#years of professional coded
df.loc[df['YearsCodePro'] == 'Less than 1 year','YearsCodePro'] = np.nan
df.loc[df['YearsCodePro'] == 'More than 50 years','YearsCodePro'] = np.nan
temp_yrscodepro = df['YearsCodePro'].astype(float)
ax = temp_yrscodepro.plot.hist(column=['YearsCodePro'], histtype='step', bins=20, label = 'Yrs coding professionally')
ax.set_xlabel('Yrs coding professionally')
Most of the respondents seem have been coding professionally for less than 10 yrs. So probably a relatively young group of people responded to the survey I assume. Interesting. Now lets look at social media and age. Also lets try a different kind of plot, violin plot.
#Process social media
df.loc[df['SocialMedia'] == "I don't use social media",'SocialMedia'] = 'NoUse'
list_uniques = df['SocialMedia'].unique()

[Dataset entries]

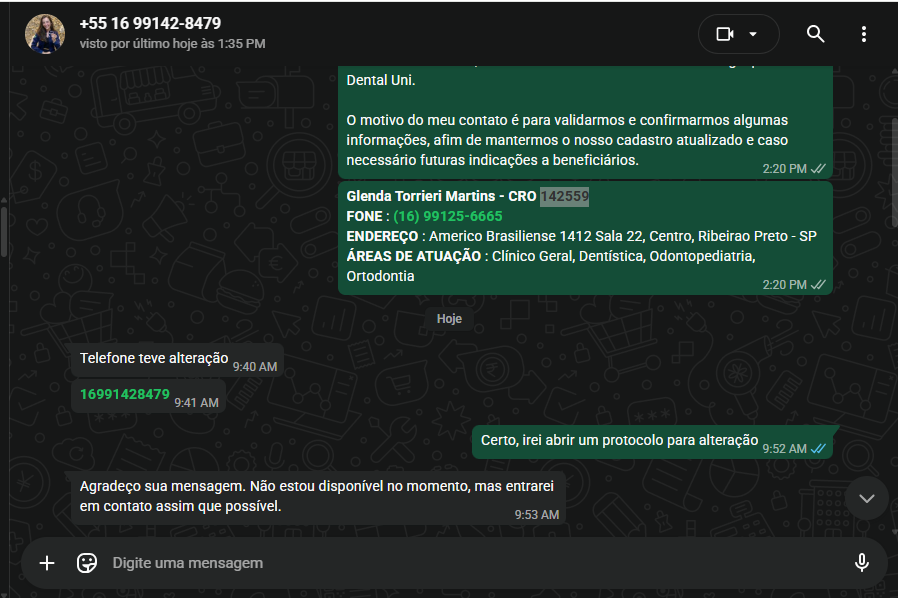Image resolution: width=898 pixels, height=598 pixels.
Task: Open the three-dot chat menu
Action: (x=864, y=34)
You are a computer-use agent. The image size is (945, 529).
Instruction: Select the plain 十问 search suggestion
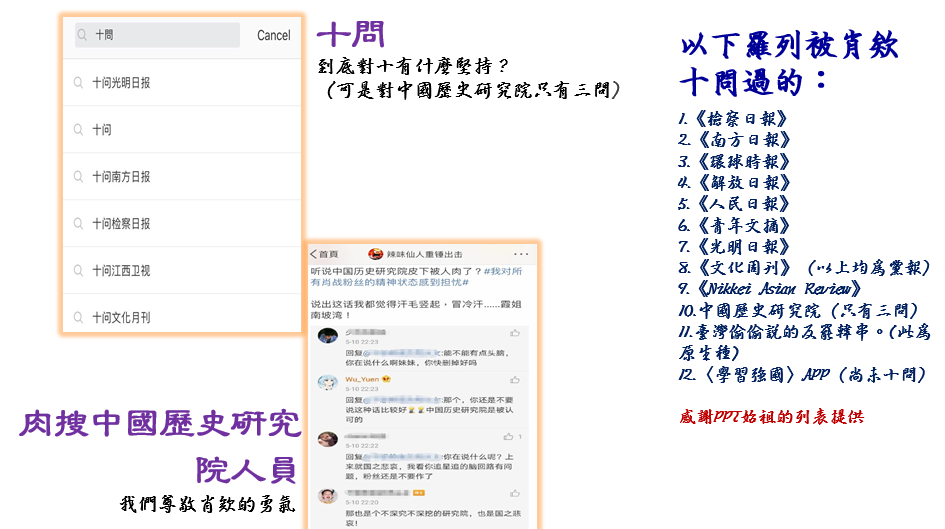[x=181, y=130]
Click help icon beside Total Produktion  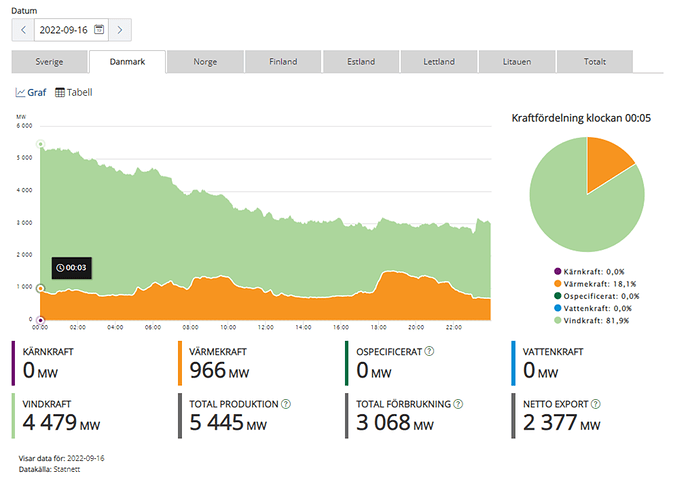[x=286, y=404]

▶ **Tasks to perform**:
**1)** Please write out the part of the survey code excerpt between "ax.set_xlabel('Yrs coding professionally')" and "plot, violin plot.", inclusive.
**2)** What kind of plot does the survey code excerpt say it will try next?

▶ **Task responses**:
**1)**
ax.set_xlabel('Yrs coding professionally')
Most of the respondents seem have been coding professionally for less than 10 yrs. So probably a relatively young group of people responded to the survey I assume. Interesting. Now lets look at social media and age. Also lets try a different kind of plot, violin plot.

**2)** A violin plot.